PS lamenta que relatório da ERC não tenha analisado oposição ao Governo das forças sociais

31.03.2008 - 19:43 Por Lusa
O deputado socialista Arons de Carvalho admitiu hoje que o PSD não pode ser desvalorizado na informação da RTP, mas lembrou que o relatório da Entidade Reguladora para a Comunicação Social (ERC) sobre pluralismo político-partidário só analisou a oposição dos partidos ao Governo e não das forças sociais.
Admitindo ser preciso que a RTP analise as conclusões do relatório da ERC hoje entregue na Assembleia da República, Arons de Carvalho afirmou que "não faz sentido não estar contabilizado o tempo atribuído à oposição governamental pelas forças sindicais e sociais".

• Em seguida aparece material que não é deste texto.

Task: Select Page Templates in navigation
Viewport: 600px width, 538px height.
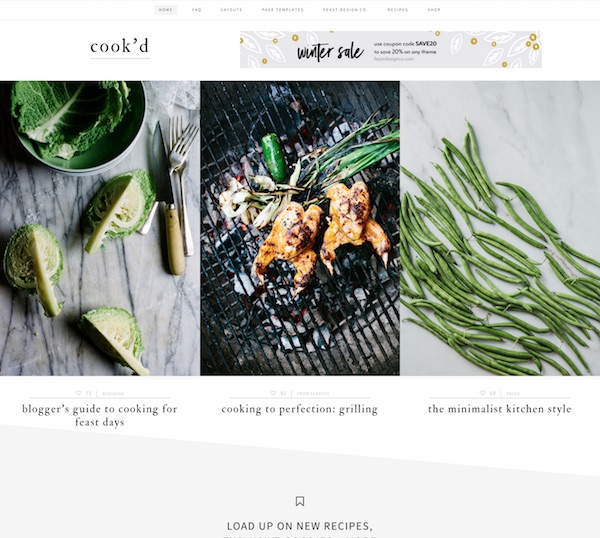Action: tap(283, 10)
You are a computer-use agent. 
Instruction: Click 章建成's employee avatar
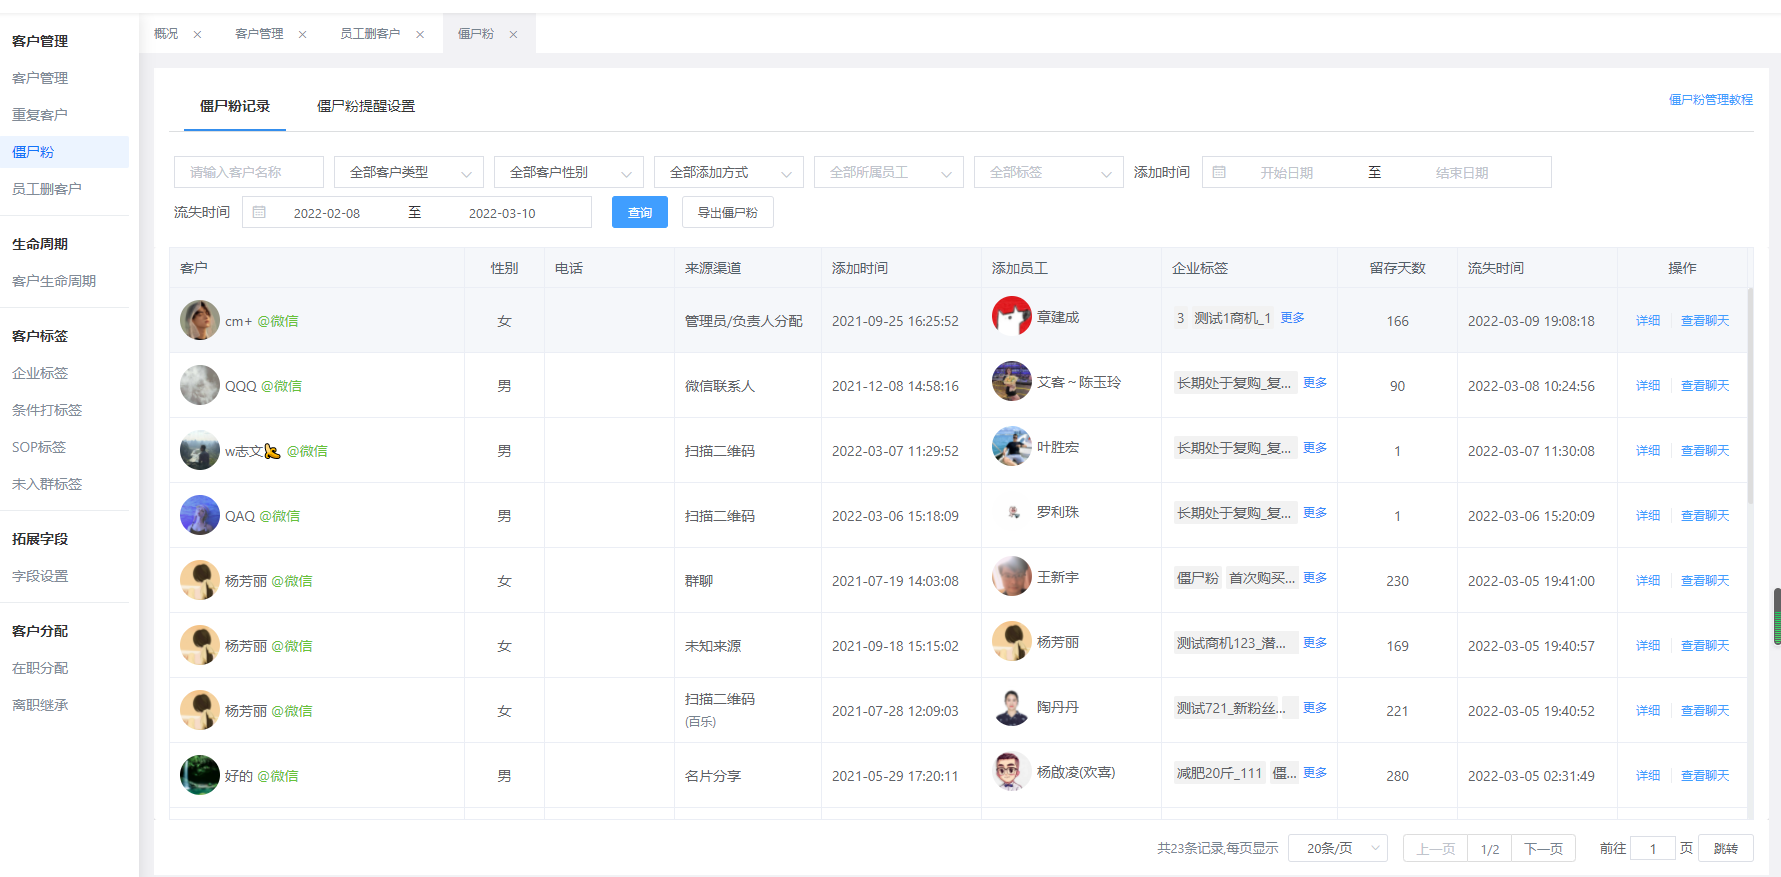coord(1011,317)
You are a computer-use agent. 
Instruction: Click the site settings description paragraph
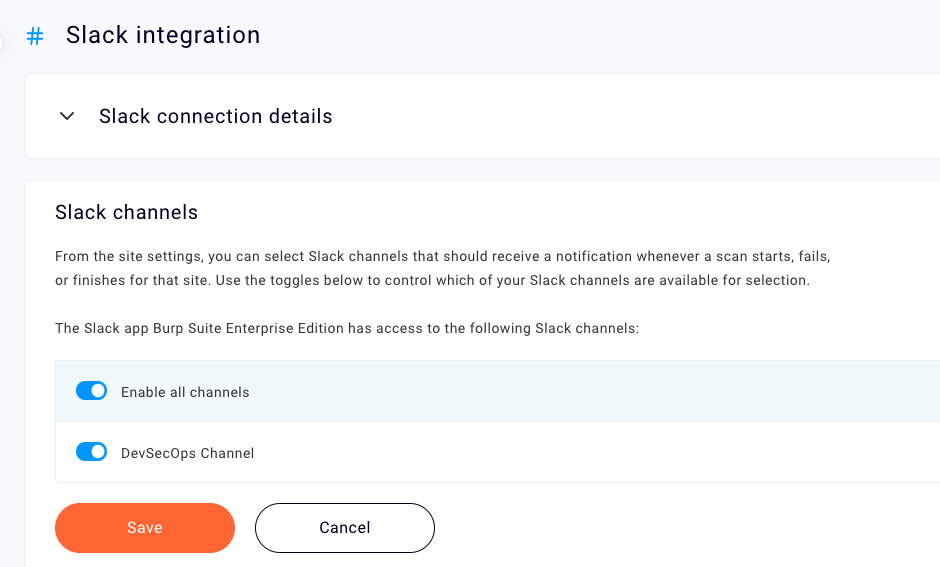(x=442, y=268)
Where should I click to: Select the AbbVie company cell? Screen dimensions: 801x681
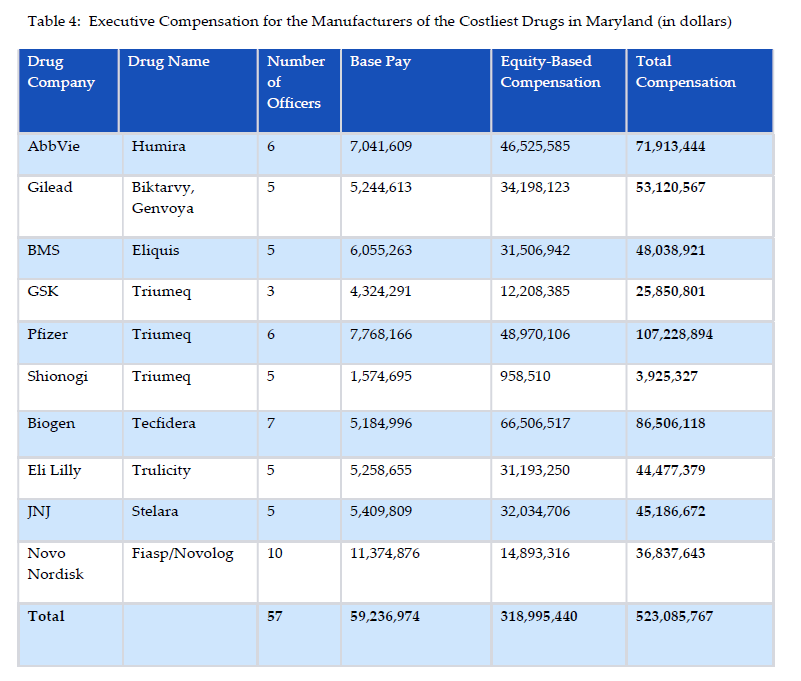54,146
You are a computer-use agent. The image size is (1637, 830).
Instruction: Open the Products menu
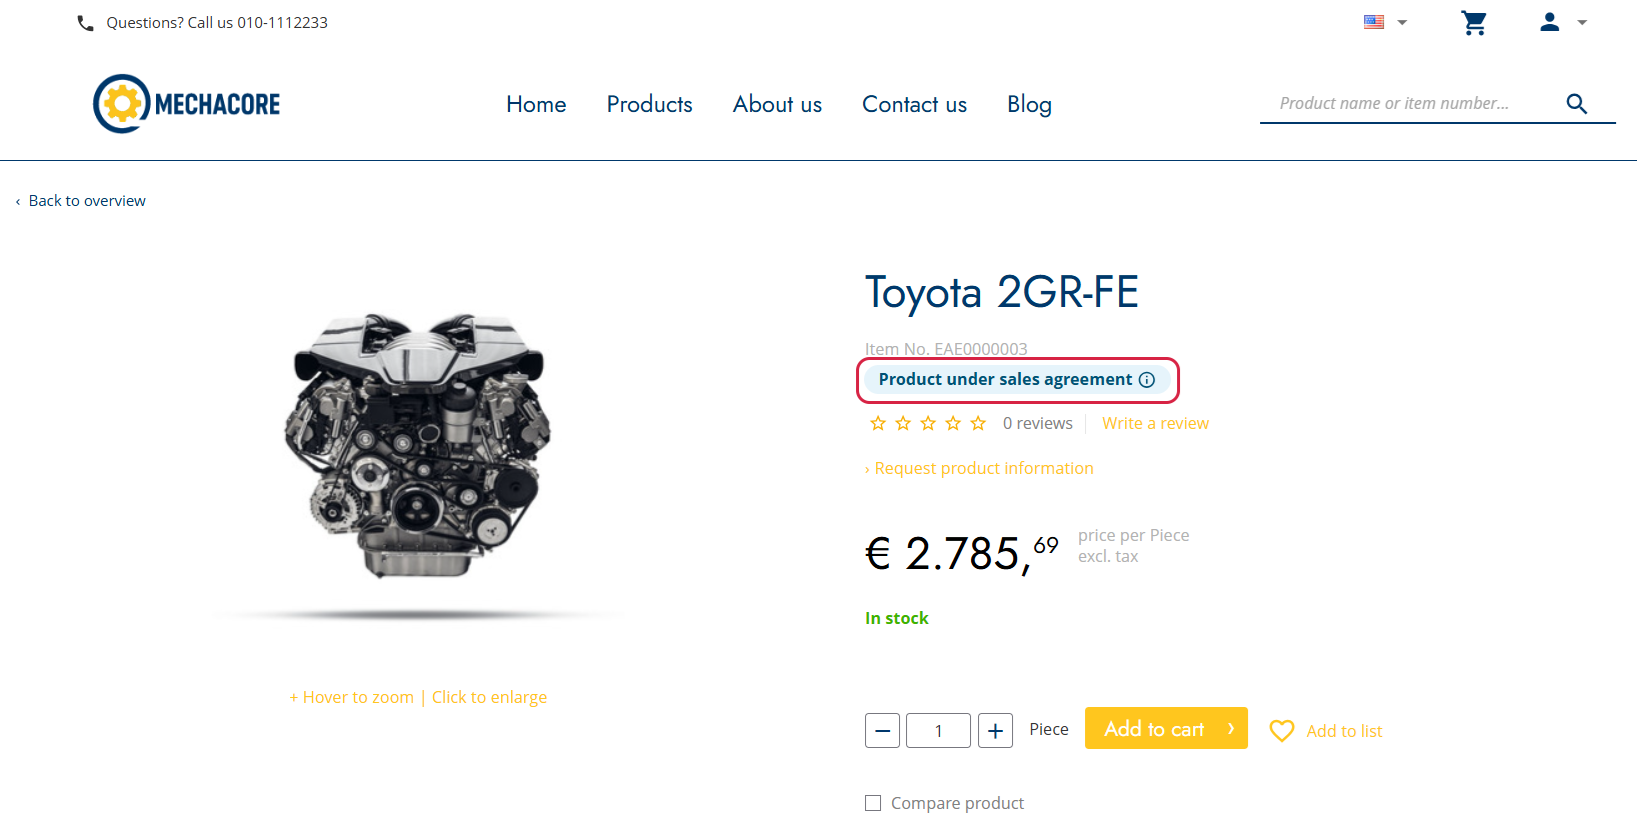[649, 104]
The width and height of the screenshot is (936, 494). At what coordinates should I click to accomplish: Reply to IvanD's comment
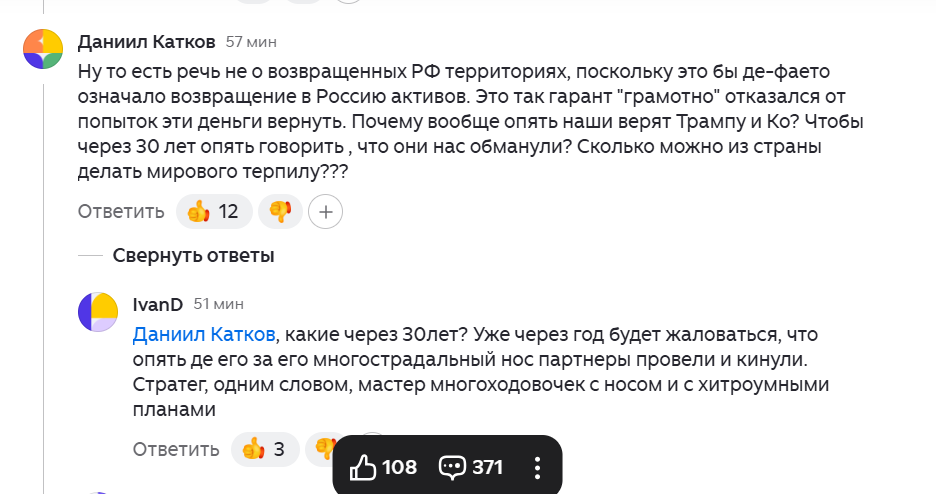click(176, 449)
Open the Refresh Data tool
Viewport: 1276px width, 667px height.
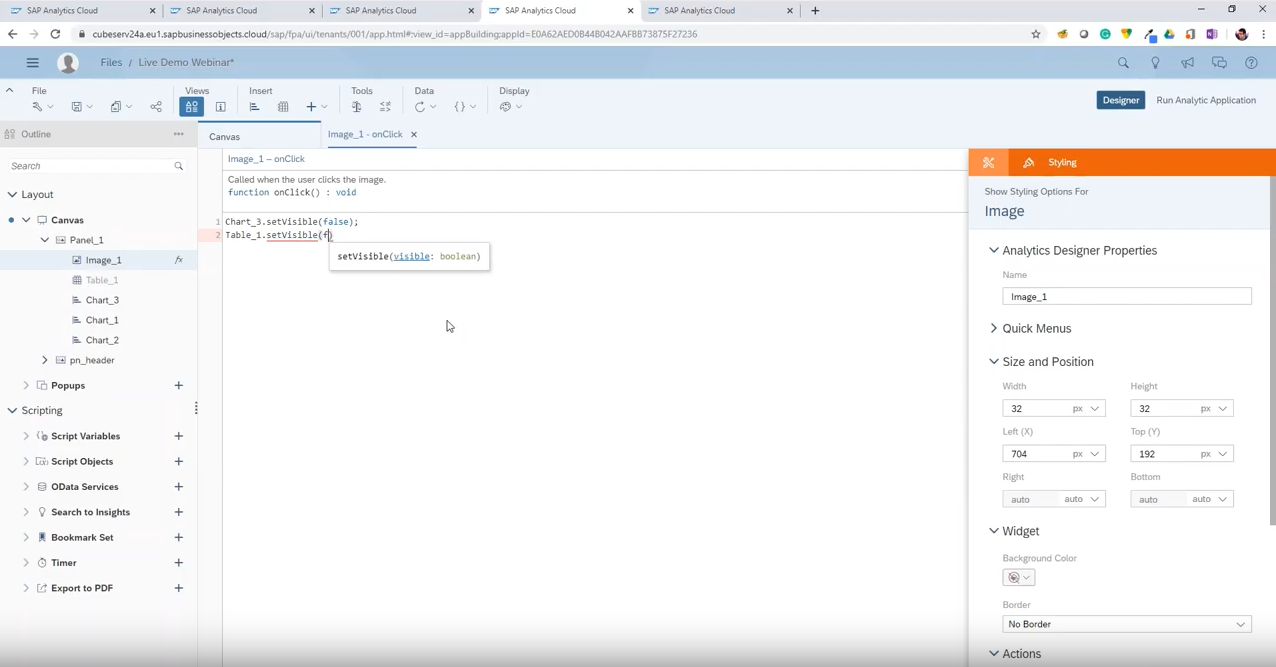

Por outro lado, adianta, o período analisado pela ERC coincide com a presidência portuguesa da União Europeia, o que torna "natural" que haja mais notícias sobre o Governo.
Segundo o relatório da ERC, o PSD é sistematicamente sub-representado nos blocos informativos da RTP, enquanto o PS é "apagado" como partido autónomo do Governo.
"É detectável [na informação da estação] um relativo excesso de presença do Governo e PS", sendo também "sistemática a sub-representação do PSD nos diferentes serviços de programas da RTP", refere o documento da ERC.
Para o deputado socialista, estes são conclusões que devem ser analisadas, assim como o facto de "entre os comentadores políticos [presentes na RTP], o mais próximo do PSD [Marcelo Rebelo de Sousa] tem o dobro do tempo do atribuído ao do PS [António Vitorino].
O caso não deve, na opinião do deputado socialista, ser "dramatizado". "Ninguém pode dramatizar e acusar a RTP de quebra de independência", sublinhou, acrescentando que "em lado nenhum do relatório se faz uma apreciação negativa sobre falta de pluralismo na RTP".
Ainda assim, admitiu Arons de Carvalho, o documento constitui "um ponto de partida para o aperfeiçoamento do procedimento da RTP" e também "do modelo de contabilização feito pela ERC".